In silico analysis of accurate proteomics, complemented by selective isolation of peptides
Journal of Proteomics, 2011
Protein identification by mass spectrometry is mainly based on MS/MS spectra and the accuracy of molecular mass determination. However, the high complexity and dynamic ranges for any species of proteomic samples, surpass the separation capacity and detection power of the most advanced multidimensional liquid chromatographs and mass spectrometers. Only a tiny portion of signals is selected for MS/MS experiments and a still considerable number of them do not provide reliable peptide identification.
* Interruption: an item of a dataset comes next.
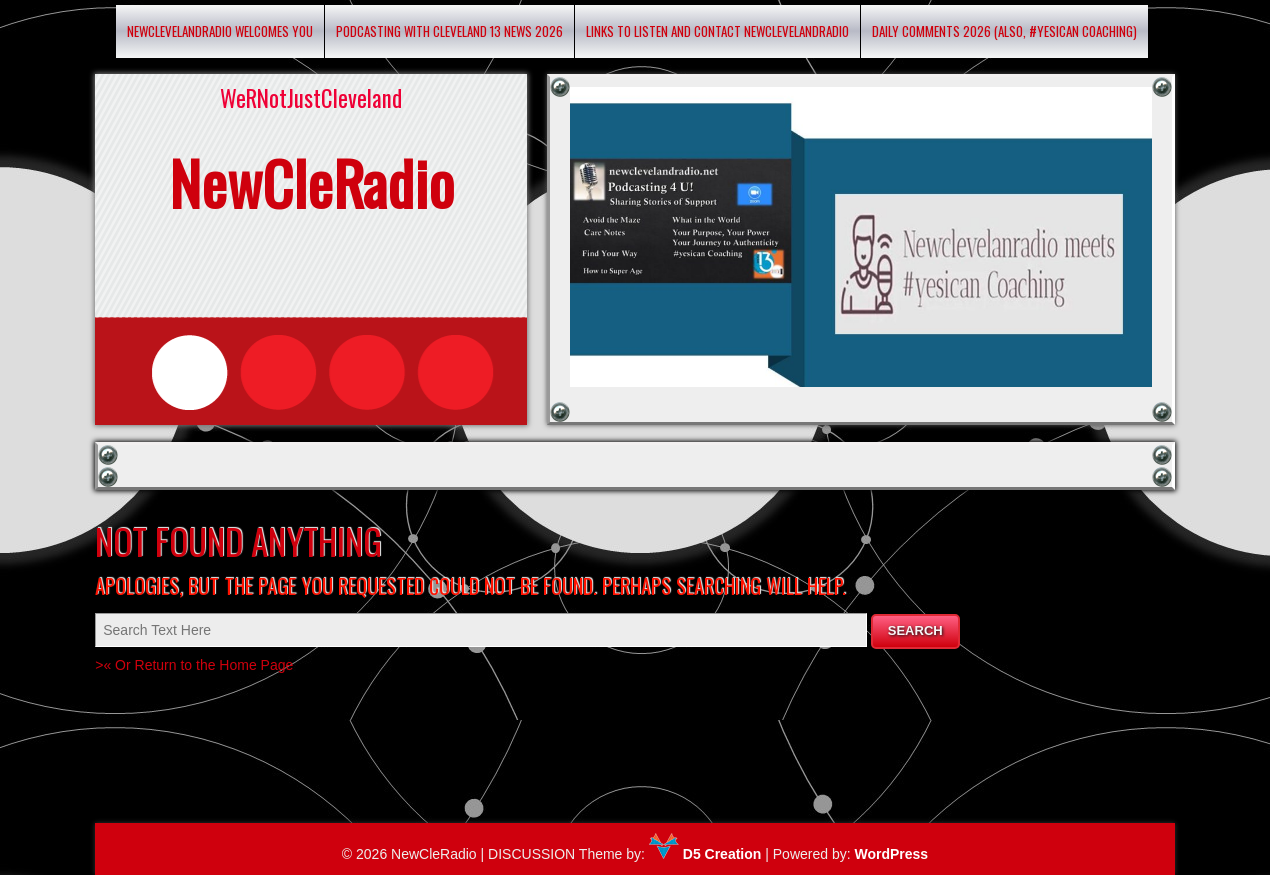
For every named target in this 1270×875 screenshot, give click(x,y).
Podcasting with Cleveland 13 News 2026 (449, 31)
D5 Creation (705, 854)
In this article, an in silico analysis for a novel methodology of peptides and proteins identification is described. The approach is based on mass accuracy, isoelectric point (pI), retention time (t R ) and N-terminal amino acid determination as protein identification criteria regardless of high quality MS/MS spectra. When the methodology was combined with the selective isolation methods, the number of unique peptides and identified proteins increases. Finally, to demonstrate the feasibility of the methodology, an OFFGEL-LC-MS/MS experiment was also implemented. We compared the more reliable peptide identified with MS/MS information, and peptide identified with three experimental features (pI, t R , molecular mass). Also, two theoretical assumptions from MS/MS identification (selective isolation of peptides and N-terminal amino acid) were analyzed. Our results show that using the information provided by these features and selective isolation methods we could found the 93% of the high confidence protein identified by MS/MS with false-positive rate lower than 5%.